BANGSA MALAYSIA - WHY IT CAN'T BE A REALITY
One of the aspiration of Malaysia is to create a single identity, that is Bangsa Malaysia. Currently, although born in Malaysia, we are currently classified as Malays, Chinese, Indians, Sabahans, Sarawakians and others. Even within these classification, there is a reclassification, that is bumiputra and non-bumiputra. A lot of criticism have been levelled against these discrimatory terms but since the establishment of the New Economic Policy in 1970 by our government, it has been an accepted term since it was classified to give the bumiputras a edge over the others which was then considered a backward group, so that they could also bridge their socio-economic gap with the non-bumiputras.
Most Malaysians need to realise that they are all mostly emigrants for other lands except for the pribumis, who are the natives of the soil. But since the natives or pribumis as classified by the government, do not have great desires and expectations, they still maintain their native desires and tradition and live in the remote areas of the country while most of them prefer to keep themselves in isolation from the other races living in Malaysia.
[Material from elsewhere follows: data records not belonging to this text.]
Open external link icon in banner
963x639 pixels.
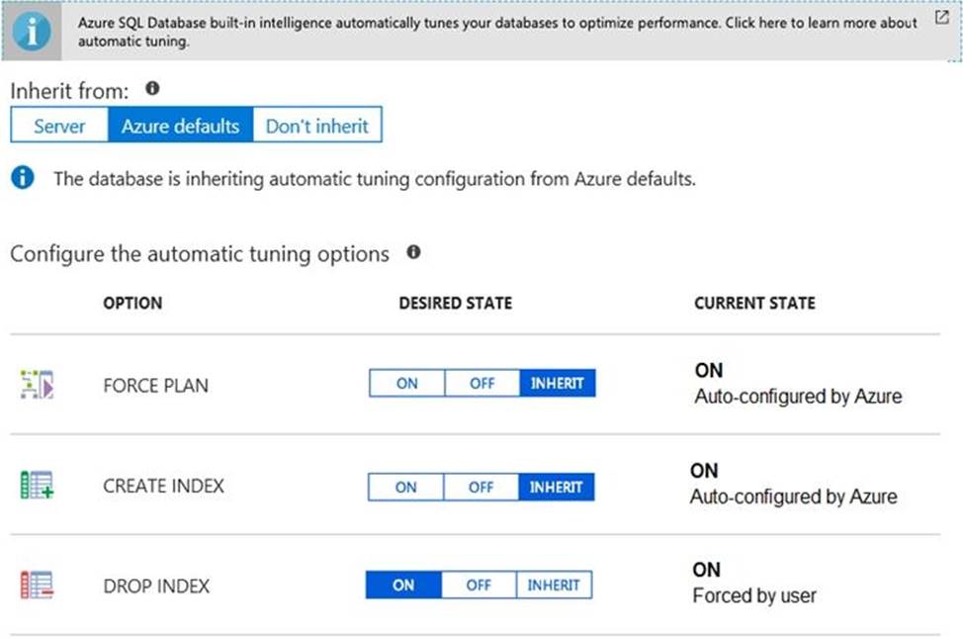(x=941, y=20)
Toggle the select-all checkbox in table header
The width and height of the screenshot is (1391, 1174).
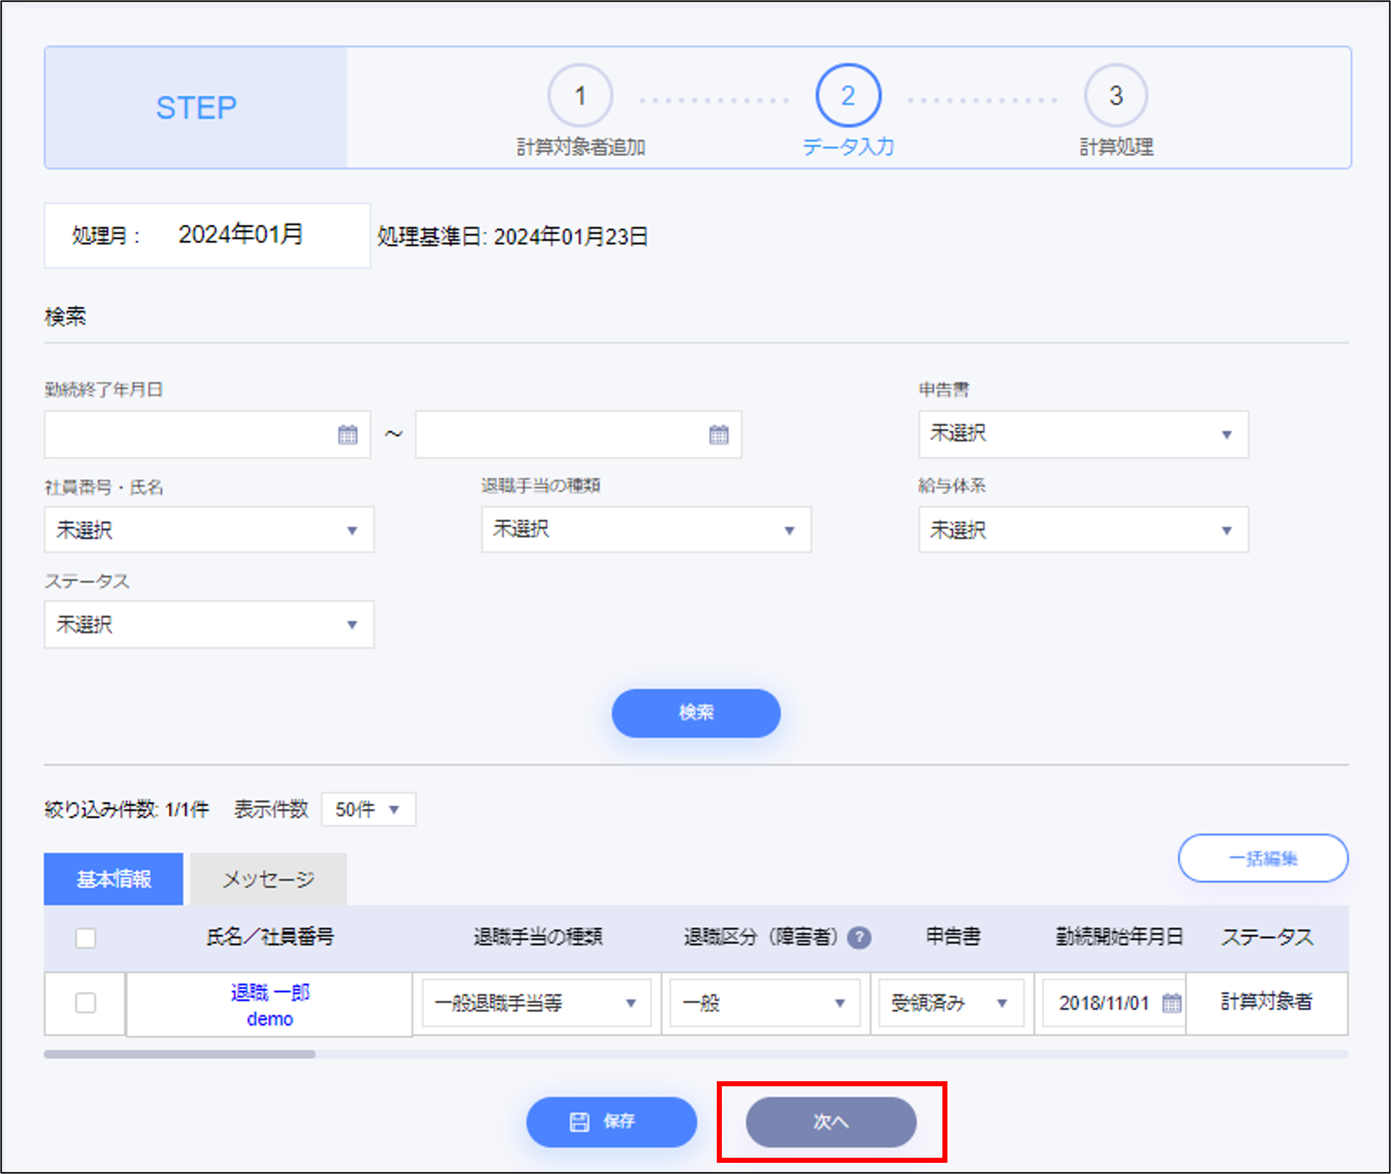(86, 938)
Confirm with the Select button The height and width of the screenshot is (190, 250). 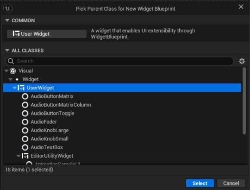tap(200, 183)

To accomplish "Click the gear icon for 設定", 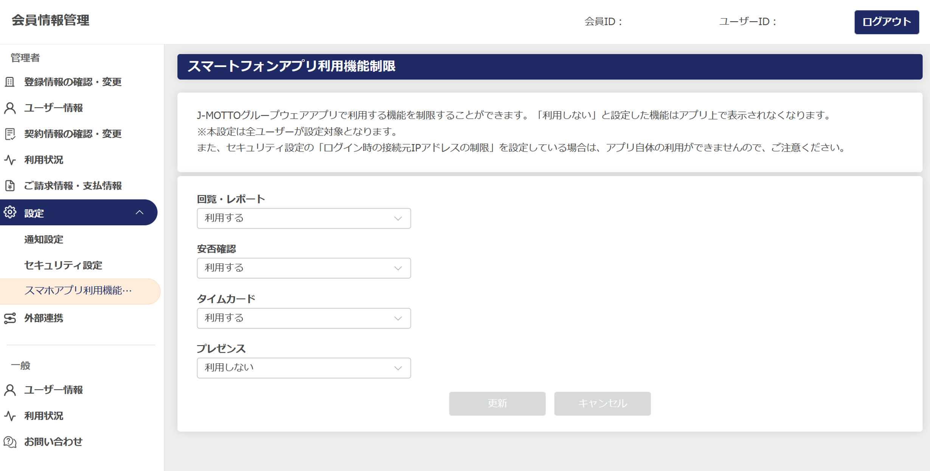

This matter had arisen as a result of the Mentri Besar of Johor, Datuk Abdul Ghani Othman had on last Sunday while opening the Johor UMNO Convention had questioned the need for the people of different races in Malaysia to be ethnically diluted or mixed up merely for the Bangsa Malaysia concept which he deems was still "hazy" in its meaning. In the meanwhile, Deputy Prime Minister Datuk Seri Mohd Najib Tun Razak informed while closing the UMNO Johor Convention today that the Bangsa Malaysia concept is the state of an individual's mind and does not infringe on Malay special rights and privileges,and that the Bangsa Malaysia was a concept and had nothing to do with the Constitution or national policies, while it does not evaluate someone by his skin colour, race or religion. When asked to comment on GERAKAN President Datuk Seri Lim Keng Yaik's statement that Johor UMNO was going against the government policy, Najib commented that the government will review its policies from time to time but our focus on the concept of Bangsa Malaysia is being a state of mind and we need to avoid 'polemics' when discussing on this issue. He stated further that if we debate on this issue it will only raise many questions and will not benefit anyone and if we were to amend the Constitution on this, it will create unrest. While closing, Abdul Ghani stated that this concept was widely termed but brought about the concept of pluralism, which was equality without a core base.
After having understood the intentions of the government, it is clear that BANGSA MALAYSIA is just a 'fairy tale' and will face a uphill task to be implemented since the Malays, who seem to claim as a superior race in Malaysia, will not want to lose its current fringe benefits.
In actual fact, Bangsa Malaysia should enjoy all these fringe benefits since they are the real benefactors of our society.
It seems that another problem have been just created. Where will this end.